Avant que n'intervienne le vote de la commission « Marché intérieur », le parlementaire européen Alexander Lambsdorff (ALDE, allemand) s'est félicité de cette tentative de compromis. Dans un communiqué, il estime que « le document du Conseil reprend des éléments essentiels de la position équilibrée du Parlement européen. Il garantit un niveau élevé de protection tout en allégeant la charge pour les PME - conformément aux deux objectifs les plus importants poursuivis par les libéraux pendant les consultations ».
Si la procédure d'enregistrement doit s'appliquer à toutes les substances produites ou importées à plus d'une tonne par an, le compromis de la Présidence propose d'exempter du champ d'application de REACH les déchets et certains matériaux recyclés, ainsi que les minerais.
S'agissant des substances chimiques contenues dans les produits et destinées à être libérées, elles seront toutes soumises à l'obligation d'enregistrement. Quant aux substances contenues dans des produits importés ou incorporés dans des articles dans une utilisation non prévue par l'enregistrement initial, les producteurs et les importateurs européens seraient tenus de les notifier aux autorités uniquement si le produit contient une substance qui, au-dessus d'une concentration minimum, suscite de graves préoccupations (que cette substance soit ou non destinée à être libérée).

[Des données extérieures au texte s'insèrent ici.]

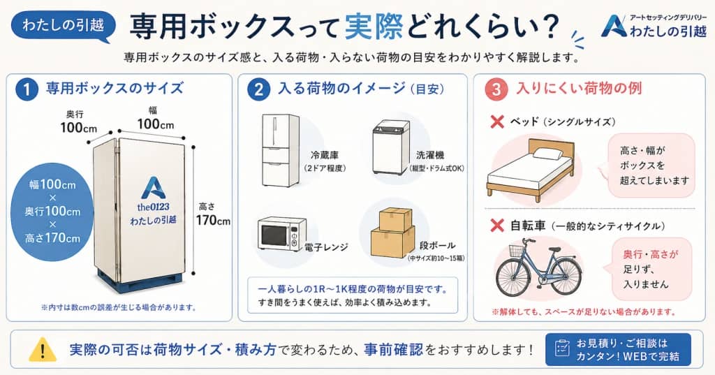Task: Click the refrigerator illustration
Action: pos(280,150)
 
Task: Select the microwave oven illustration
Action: pos(282,233)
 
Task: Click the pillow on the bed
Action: pos(548,154)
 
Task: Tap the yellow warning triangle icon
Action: pos(43,348)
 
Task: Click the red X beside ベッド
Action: pos(497,122)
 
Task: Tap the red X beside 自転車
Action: pos(497,226)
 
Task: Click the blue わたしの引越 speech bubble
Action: pos(63,27)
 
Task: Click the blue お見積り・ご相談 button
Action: pos(617,349)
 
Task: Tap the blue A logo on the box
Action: pos(152,187)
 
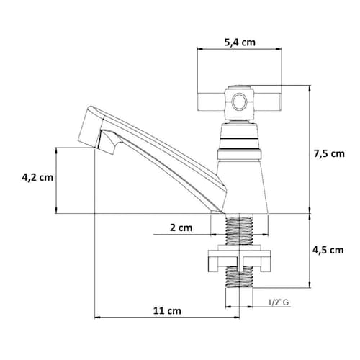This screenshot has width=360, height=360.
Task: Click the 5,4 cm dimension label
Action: pos(240,42)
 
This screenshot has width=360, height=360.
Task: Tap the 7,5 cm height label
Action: pos(329,153)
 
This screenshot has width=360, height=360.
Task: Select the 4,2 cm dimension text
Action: pos(37,178)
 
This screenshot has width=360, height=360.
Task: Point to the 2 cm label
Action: pos(181,228)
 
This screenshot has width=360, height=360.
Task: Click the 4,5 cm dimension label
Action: pos(328,251)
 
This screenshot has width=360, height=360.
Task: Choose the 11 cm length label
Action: pos(167,311)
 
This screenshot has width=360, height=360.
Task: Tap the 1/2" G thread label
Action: pos(279,302)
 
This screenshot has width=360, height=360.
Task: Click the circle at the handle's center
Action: pos(240,102)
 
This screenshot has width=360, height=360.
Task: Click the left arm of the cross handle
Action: pos(211,102)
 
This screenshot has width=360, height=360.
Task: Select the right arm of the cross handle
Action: pos(267,102)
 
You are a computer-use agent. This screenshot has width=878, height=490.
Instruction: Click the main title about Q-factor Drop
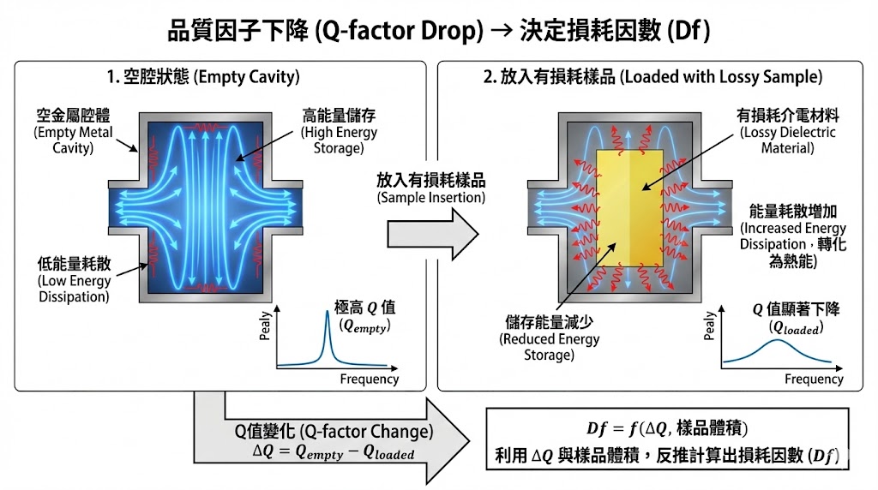click(x=439, y=31)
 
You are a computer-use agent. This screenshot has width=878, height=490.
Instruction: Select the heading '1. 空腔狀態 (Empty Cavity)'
click(x=203, y=77)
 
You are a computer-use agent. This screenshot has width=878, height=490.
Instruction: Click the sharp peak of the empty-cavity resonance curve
click(x=327, y=314)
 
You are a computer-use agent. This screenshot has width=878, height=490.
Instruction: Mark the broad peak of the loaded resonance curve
click(x=776, y=340)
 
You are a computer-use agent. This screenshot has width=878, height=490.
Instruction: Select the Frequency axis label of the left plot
click(x=370, y=379)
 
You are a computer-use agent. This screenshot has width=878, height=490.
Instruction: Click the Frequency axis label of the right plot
click(x=814, y=379)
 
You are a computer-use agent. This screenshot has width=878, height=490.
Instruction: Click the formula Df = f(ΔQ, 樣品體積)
click(x=666, y=428)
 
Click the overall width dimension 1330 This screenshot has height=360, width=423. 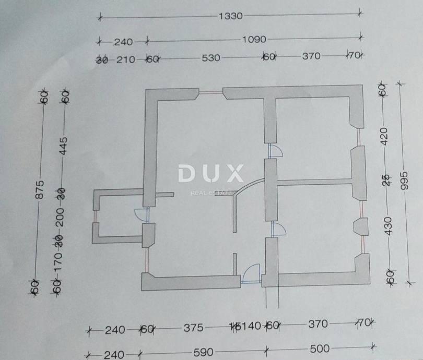click(x=230, y=16)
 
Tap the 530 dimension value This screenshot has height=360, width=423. click(x=211, y=57)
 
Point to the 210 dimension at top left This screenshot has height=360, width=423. click(x=125, y=59)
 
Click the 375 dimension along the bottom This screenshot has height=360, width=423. click(x=193, y=328)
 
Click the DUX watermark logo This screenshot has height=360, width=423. click(x=211, y=174)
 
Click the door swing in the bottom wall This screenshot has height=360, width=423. click(x=252, y=272)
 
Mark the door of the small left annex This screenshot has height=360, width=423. click(x=141, y=215)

Le compromis de la Présidence comporte des similitudes avec les orientations votées par la commission de l'industrie (rapporteur: Lena Ek, ALDE, suédoise), à cela près que les amendements de compromis adoptés à une large majorité par le PPE-DE, le PSE et le groupe ALDE (43 voix pour, 4 voix contre) sont encore plus favorables à l'industrie (plus grande simplification de la procédure d'enregistrement, pas de partage obligatoire des données, pas de tests de toxicité additionnels et davantage d'exemptions) - au grand dam du groupe des Verts/ALE et des organisations de défense de l'environnement. EUROPE y reviendra.